Ilda: From the local perspective I believe that we as the first generation have succeeded to build solid foundations that will make it easier for the next generation to come. Fortunately, they will have our support in taking the program to the next level. From a global perspective, everything is changing fast, the deadlines of global agendas are approaching and this puts pressure and responsibility on everyone. It is also the role and the responsibility of the next generation of delegates to be mobilized to work and contribute towards these challenges. 

[Q6]: What are your plans for the future?

Steven: One of my main challenges during the mandate was how to handle my studies and the program at the same time. I feel like I need to concentrate more on my studies right now since it is my third year and it is the most difficult one. Despite this, I will continue to be involved in projects on youth empowerment and I will try to be a strong advocate for youth participation.

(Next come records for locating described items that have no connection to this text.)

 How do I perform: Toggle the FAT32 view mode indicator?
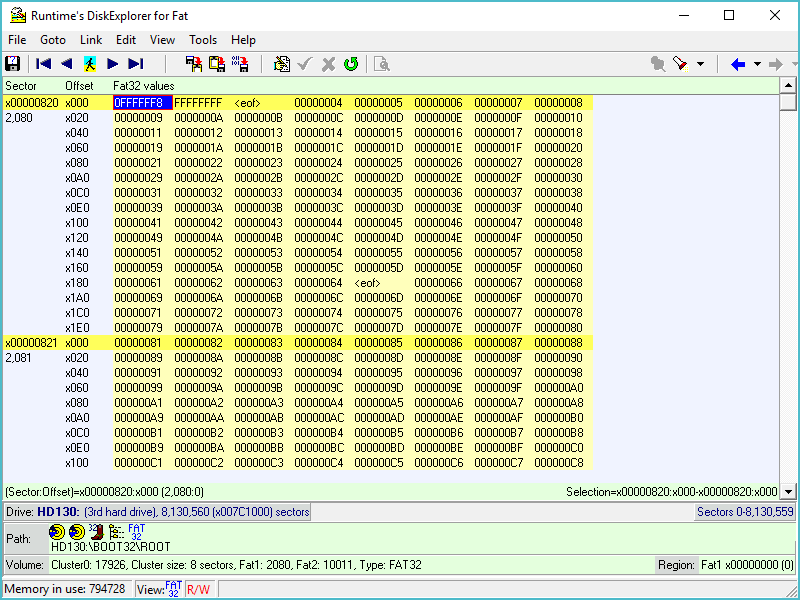[173, 589]
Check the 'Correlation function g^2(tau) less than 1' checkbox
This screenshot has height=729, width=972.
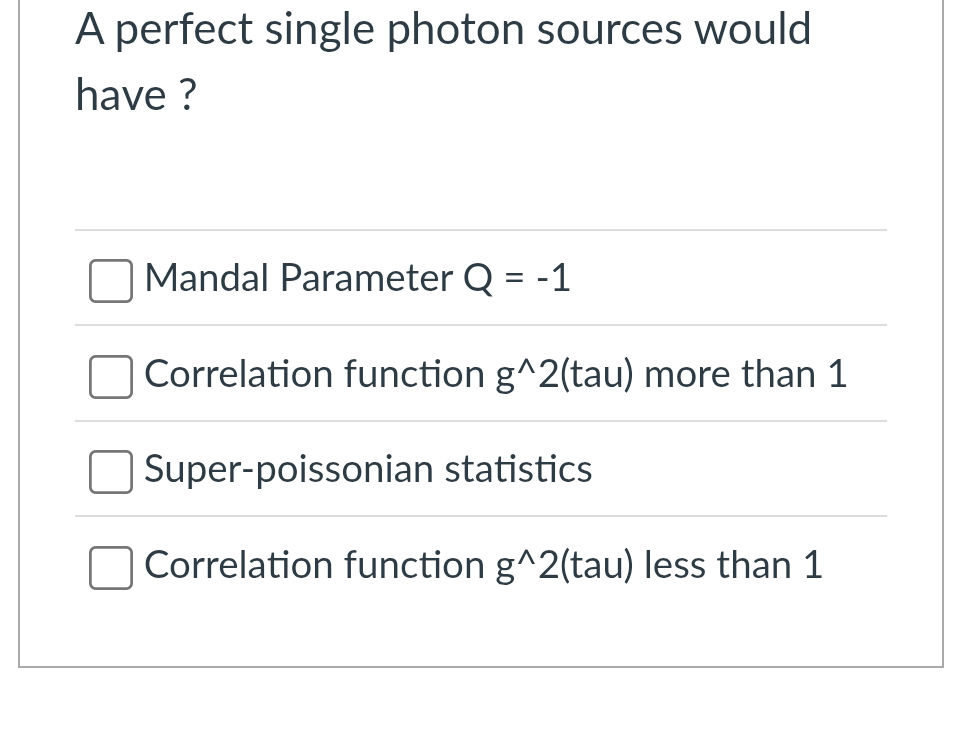click(x=110, y=568)
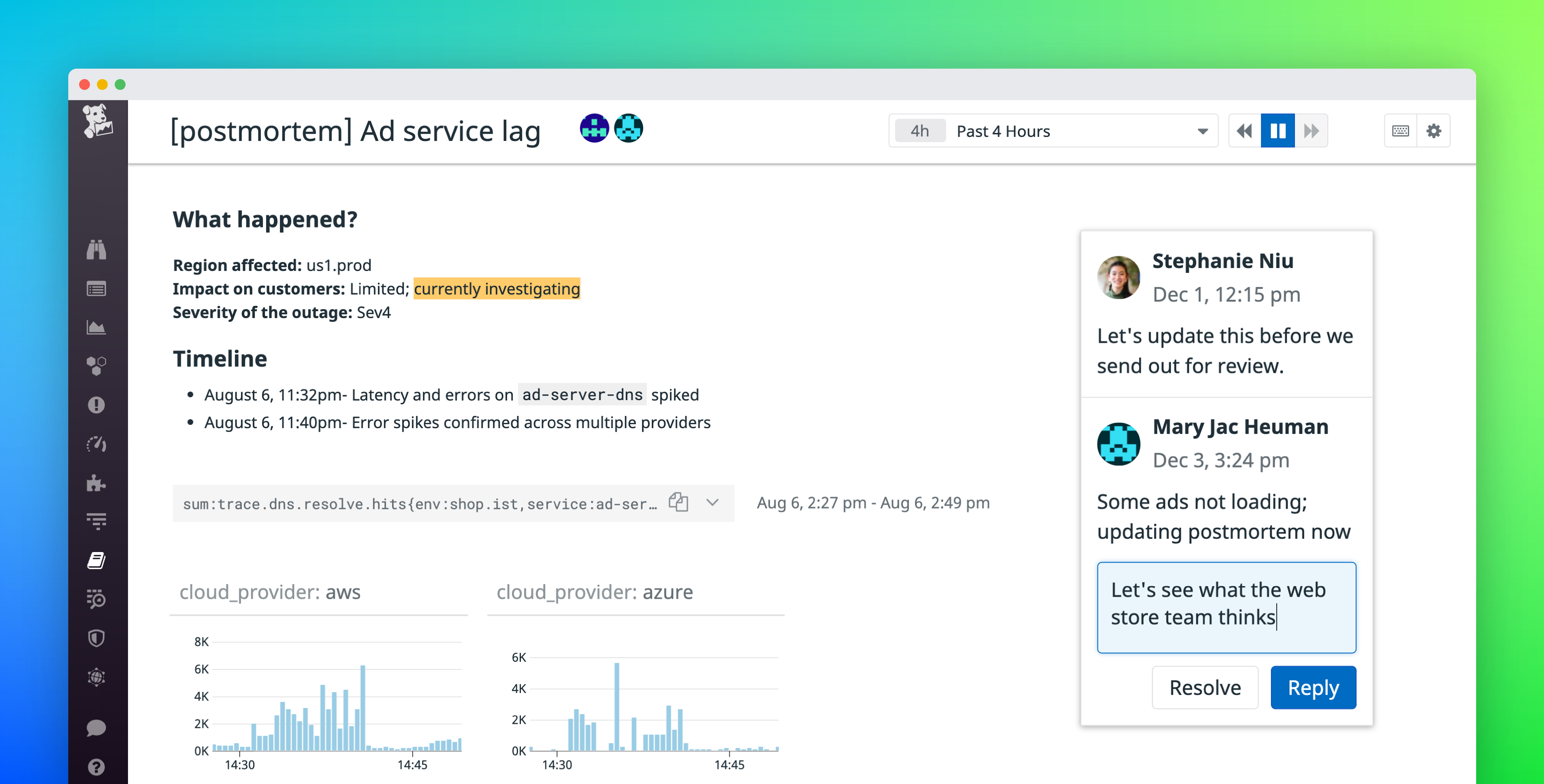Click the Reply button to post the comment

[x=1313, y=687]

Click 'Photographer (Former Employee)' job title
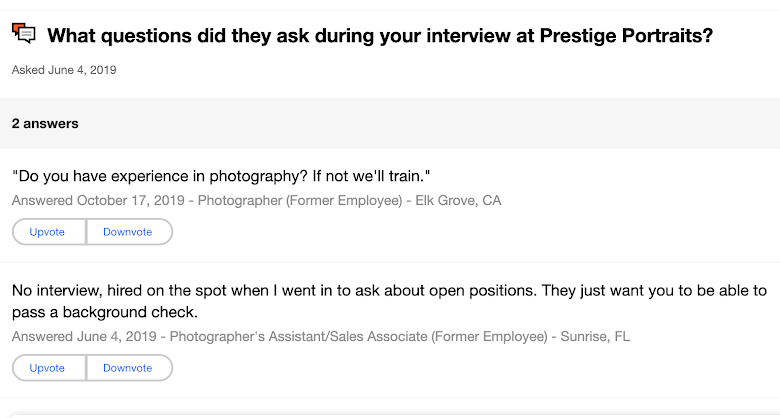coord(300,200)
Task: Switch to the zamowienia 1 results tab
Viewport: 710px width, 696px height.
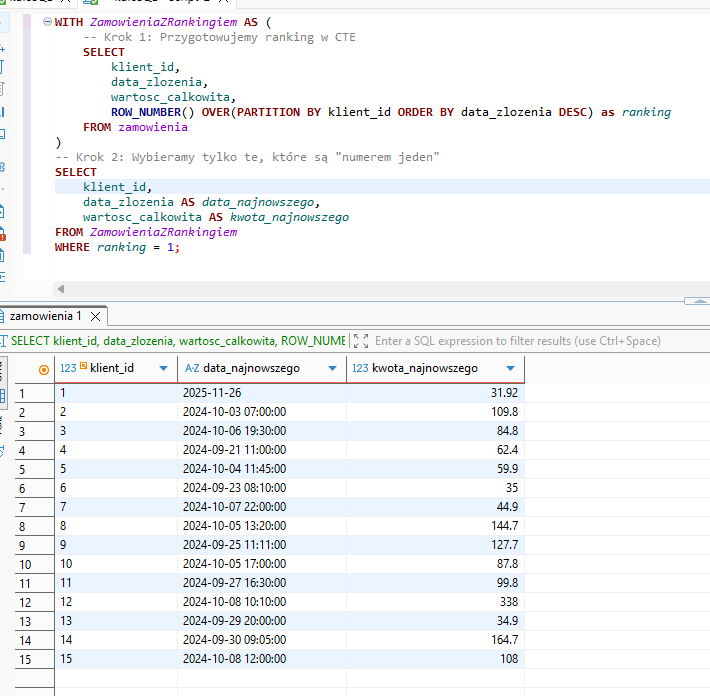Action: (x=45, y=316)
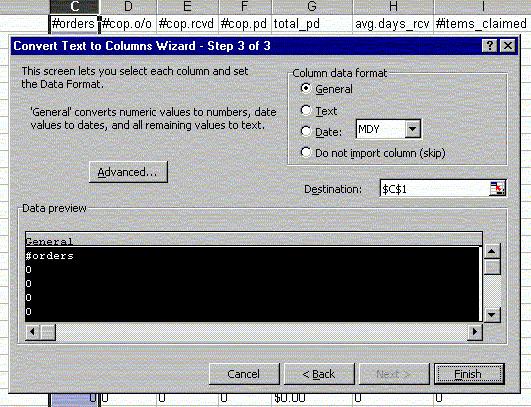Open the Advanced settings dialog
531x407 pixels.
[x=128, y=172]
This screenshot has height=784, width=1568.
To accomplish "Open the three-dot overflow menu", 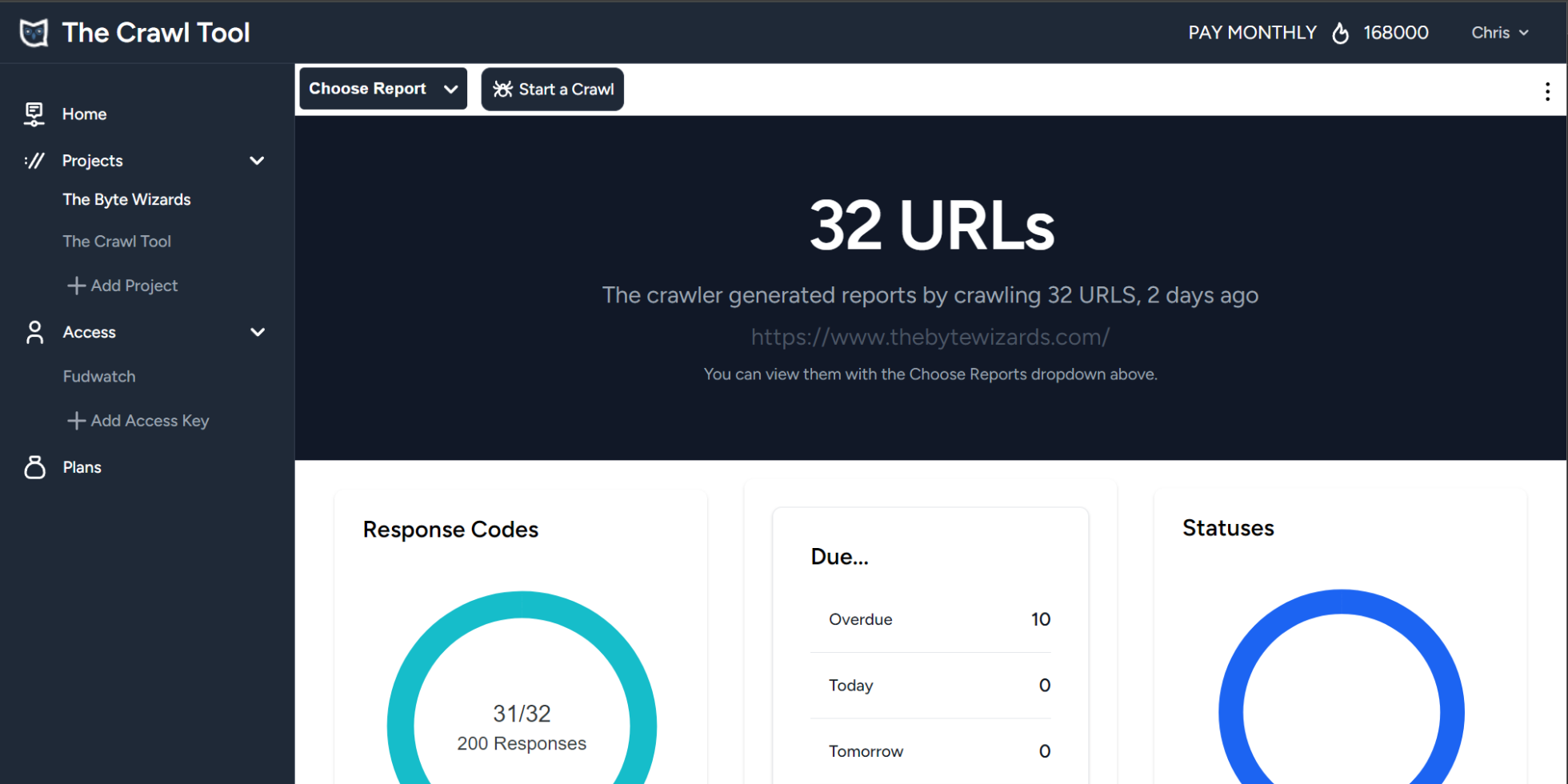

Ilda: Based on recent events it is hard to talk about plans. However, I will be focusing on my diploma thesis, my job and finishing my internship program. On the other hand, I will continue being engaged in youth empowerment initiatives and projects that I am working on. 

[Q7]: Share a parting note

Ilda and Stiven: 

Since this will probably be our last interview as Youth Delegates, then we must share with you that it has truly been an honor and a privilege to serve as the first UN Youth Delegates. We are confident in the potential of the Albanian youth and we will continue to work on empowering the fantastic young people of Albania. Even though we live in a very small country we have to become aware that we belong to an emerging world community and recognize this as a responsibility as much as it is a privilege. Each one needs to embrace his/her role in the global community and understand how our actions help shape our world. We need to help raise awareness that sometimes it is the things that we do locally that most people take for granted are the ones that have the biggest impact on a global scale.